Buchtel ricetta libro Maria Stelvio-001

Ricetta Cucina Triestina Maria Stelvio (pag 338)

Sono ritornata dall’Austria, da qualche giorno ormai, col burro buono, il latte buono, una rinnovata energia, un ritrovato entusiasmo e una nuova consapevolezza.

Ma di questo parlerò un’altra volta, oggi voglio parlare di Buchtel, della mia prima volta con i Buchtel, una ricetta che mi ha fatto risalire sulla macchina del tempo, diventata ormai il mio mezzo di trasporto preferito.

Su questa macchina trasporto i miei sogni, i miei ricordi ed anche i miei rimpianti, è come vivere due volte, la seconda correggendo gli errori della prima, trasformando i brutti ricordi in bei ricordi e la vita ricomincia.

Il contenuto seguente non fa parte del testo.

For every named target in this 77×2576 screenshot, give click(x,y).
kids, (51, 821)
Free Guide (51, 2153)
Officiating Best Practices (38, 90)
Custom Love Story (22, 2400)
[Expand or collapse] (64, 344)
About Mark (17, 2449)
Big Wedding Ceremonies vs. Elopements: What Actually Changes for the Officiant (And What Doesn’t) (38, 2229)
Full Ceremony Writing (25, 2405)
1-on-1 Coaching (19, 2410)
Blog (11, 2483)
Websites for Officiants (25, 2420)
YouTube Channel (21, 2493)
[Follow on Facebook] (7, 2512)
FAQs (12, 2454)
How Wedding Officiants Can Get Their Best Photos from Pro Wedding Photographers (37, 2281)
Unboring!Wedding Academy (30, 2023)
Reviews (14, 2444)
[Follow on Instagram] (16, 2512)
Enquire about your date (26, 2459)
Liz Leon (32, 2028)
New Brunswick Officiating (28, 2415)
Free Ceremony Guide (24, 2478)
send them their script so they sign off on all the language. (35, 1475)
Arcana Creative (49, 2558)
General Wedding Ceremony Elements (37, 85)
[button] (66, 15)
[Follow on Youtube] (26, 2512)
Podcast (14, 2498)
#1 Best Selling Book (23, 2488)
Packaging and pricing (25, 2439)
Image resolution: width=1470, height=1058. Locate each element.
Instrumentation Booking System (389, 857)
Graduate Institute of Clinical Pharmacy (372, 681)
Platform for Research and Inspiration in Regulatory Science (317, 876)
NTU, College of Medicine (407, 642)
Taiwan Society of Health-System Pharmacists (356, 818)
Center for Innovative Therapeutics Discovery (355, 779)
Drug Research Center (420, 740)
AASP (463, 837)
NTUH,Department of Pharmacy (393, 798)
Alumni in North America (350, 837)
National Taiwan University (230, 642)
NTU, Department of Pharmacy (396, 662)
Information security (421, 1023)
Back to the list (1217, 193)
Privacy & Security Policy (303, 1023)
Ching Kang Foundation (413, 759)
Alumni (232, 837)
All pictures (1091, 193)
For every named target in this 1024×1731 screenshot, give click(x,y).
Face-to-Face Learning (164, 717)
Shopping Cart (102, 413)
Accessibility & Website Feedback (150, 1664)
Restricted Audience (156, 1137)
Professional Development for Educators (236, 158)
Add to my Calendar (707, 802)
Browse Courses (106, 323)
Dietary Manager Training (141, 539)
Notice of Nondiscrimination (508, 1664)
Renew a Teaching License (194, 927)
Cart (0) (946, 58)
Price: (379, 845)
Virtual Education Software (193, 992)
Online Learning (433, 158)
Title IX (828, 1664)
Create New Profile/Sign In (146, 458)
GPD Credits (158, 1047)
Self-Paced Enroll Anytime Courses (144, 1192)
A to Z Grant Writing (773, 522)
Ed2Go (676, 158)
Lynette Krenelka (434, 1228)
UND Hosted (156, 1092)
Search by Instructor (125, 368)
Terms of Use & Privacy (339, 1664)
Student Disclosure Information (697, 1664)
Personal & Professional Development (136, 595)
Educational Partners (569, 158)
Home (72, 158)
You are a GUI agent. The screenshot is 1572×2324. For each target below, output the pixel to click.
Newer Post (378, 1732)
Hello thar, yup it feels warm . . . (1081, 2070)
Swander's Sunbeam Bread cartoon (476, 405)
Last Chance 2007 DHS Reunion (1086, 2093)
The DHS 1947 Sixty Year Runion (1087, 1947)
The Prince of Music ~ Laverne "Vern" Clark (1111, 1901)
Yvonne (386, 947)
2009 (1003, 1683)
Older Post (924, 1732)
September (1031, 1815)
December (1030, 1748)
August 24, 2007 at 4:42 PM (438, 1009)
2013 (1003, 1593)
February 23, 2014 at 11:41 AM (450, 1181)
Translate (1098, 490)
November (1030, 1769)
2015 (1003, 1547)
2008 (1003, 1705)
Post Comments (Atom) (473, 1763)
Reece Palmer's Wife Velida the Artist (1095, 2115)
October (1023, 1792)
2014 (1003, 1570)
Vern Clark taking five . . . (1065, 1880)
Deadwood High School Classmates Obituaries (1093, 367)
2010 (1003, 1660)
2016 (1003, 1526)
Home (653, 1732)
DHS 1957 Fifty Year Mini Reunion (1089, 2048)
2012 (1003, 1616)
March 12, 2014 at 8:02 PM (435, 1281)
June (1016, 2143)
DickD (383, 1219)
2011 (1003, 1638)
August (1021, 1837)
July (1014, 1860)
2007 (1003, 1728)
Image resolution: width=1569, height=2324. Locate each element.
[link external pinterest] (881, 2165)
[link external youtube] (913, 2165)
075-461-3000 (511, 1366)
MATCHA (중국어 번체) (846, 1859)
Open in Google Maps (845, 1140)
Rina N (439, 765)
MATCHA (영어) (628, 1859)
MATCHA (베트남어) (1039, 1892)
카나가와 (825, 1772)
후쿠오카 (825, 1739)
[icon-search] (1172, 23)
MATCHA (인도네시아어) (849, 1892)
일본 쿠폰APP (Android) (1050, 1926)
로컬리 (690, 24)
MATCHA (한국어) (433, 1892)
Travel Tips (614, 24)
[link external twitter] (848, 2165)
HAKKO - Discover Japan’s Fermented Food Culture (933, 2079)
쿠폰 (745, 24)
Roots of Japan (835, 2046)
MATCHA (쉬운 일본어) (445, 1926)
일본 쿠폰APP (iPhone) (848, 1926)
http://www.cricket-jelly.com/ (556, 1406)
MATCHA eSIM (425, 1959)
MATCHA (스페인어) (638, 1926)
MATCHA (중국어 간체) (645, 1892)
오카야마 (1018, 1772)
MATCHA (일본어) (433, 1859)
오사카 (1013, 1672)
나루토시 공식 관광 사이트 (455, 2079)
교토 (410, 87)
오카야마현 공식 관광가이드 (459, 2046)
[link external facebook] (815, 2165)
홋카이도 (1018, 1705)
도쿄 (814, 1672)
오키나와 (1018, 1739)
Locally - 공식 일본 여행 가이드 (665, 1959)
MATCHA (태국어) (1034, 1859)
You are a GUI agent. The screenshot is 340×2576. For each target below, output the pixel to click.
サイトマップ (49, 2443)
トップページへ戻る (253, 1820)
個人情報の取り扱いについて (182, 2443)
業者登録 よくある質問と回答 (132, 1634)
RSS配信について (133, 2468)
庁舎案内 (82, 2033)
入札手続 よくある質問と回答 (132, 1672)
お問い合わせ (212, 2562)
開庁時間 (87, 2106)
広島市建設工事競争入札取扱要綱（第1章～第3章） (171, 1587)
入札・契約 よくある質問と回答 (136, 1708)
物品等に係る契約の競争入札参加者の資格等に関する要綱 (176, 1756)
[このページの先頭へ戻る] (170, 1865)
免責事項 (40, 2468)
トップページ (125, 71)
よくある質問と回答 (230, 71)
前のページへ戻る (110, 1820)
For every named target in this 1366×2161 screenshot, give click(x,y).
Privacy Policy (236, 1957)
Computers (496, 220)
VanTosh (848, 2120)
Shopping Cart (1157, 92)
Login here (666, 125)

Nel post dei gnochi de spinaze vi ho raccontato della Signora Lia, ebbene, è proprio lei che me li ha fatti assaggiare la prima volta, li alternava alla torta di mele, avevo quasi vent’anni e da allora non li avevo mai più mangiati.

burro cardamomo alto n

Burro Austria, cardamomo.

La scintilla è stato il burro buono e bello, il burro dell’Austria; appena arrivati a casa ello ha voluto che facessi dùspaghi, io non faccio mai la pasta al burro, nella mia infanzia era il piatto must a casa della Signora Gisella, d’altronde, come va di moda dire: i piatti più semplici devono contenere prodotti di straordinaria qualità e questo burro è perfetto, ma volevo di più, volevo fare un dolce dove il burro buono, il latte buono e la farina buona potessero fare la differenza: i Buchteln.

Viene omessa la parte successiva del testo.